_Try it_. The answer must consist solely of the lines from the one with "You are a GUI" through the last line of the data, copied exactly, with no pictures.
START Information shown
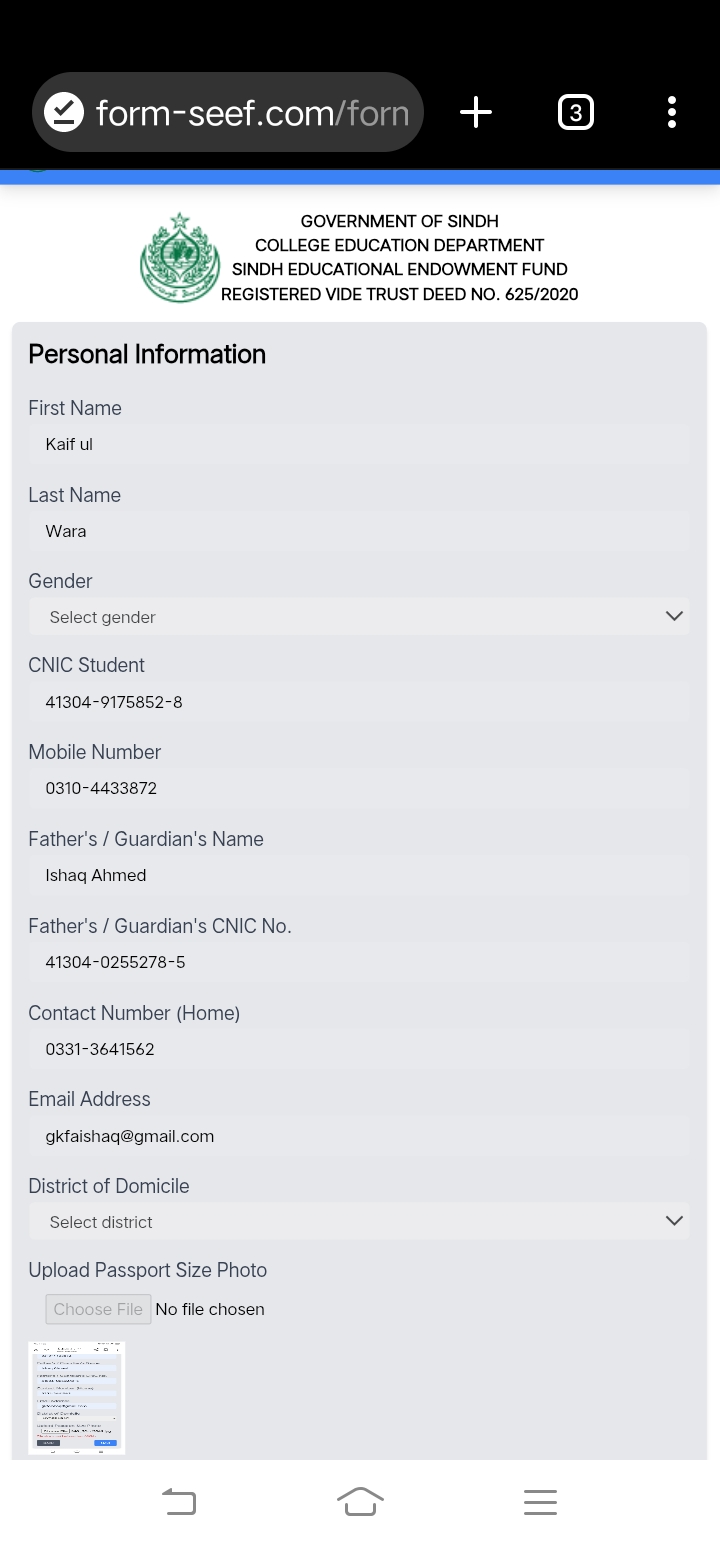This screenshot has width=720, height=1544.
Task: Select the Mobile Number input field
Action: [x=359, y=788]
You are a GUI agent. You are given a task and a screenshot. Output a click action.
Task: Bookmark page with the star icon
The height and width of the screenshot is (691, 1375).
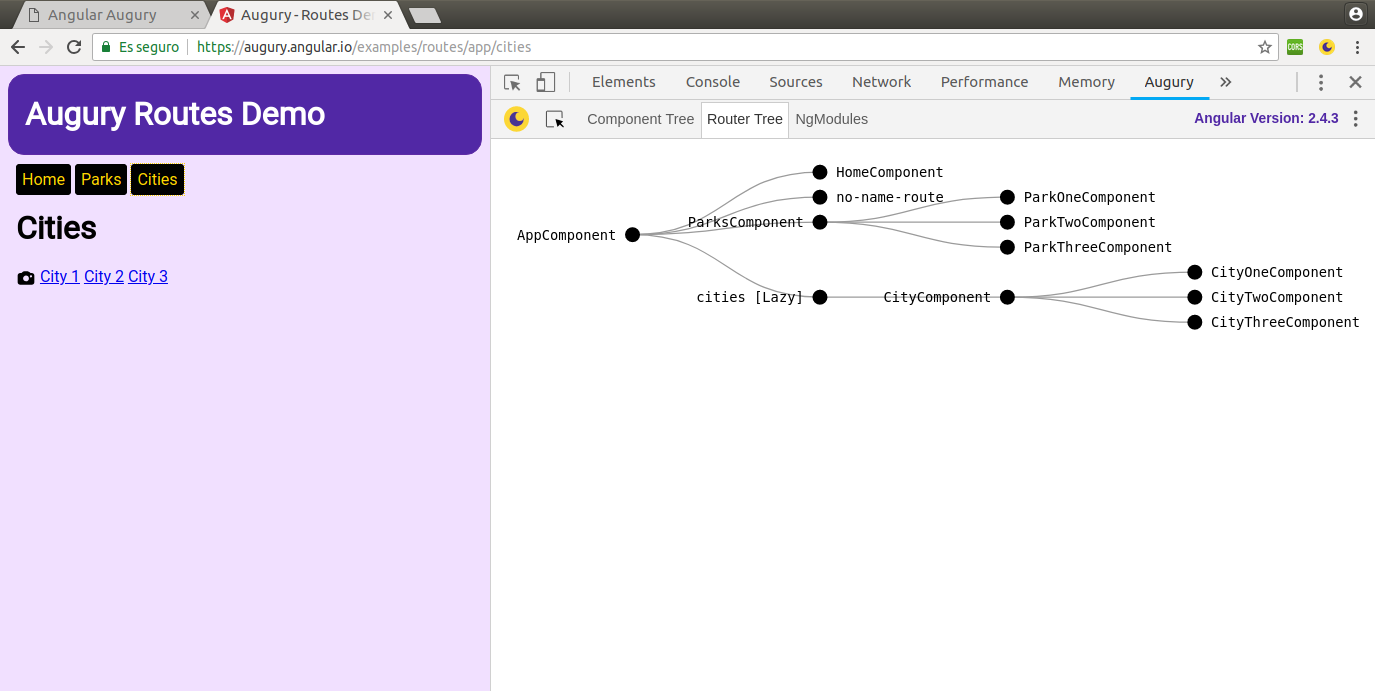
END Information shown
_Response box_.
You are a GUI agent. You are given a task and a screenshot. Output a click action.
Task: Bookmark page with the star icon
The height and width of the screenshot is (691, 1375).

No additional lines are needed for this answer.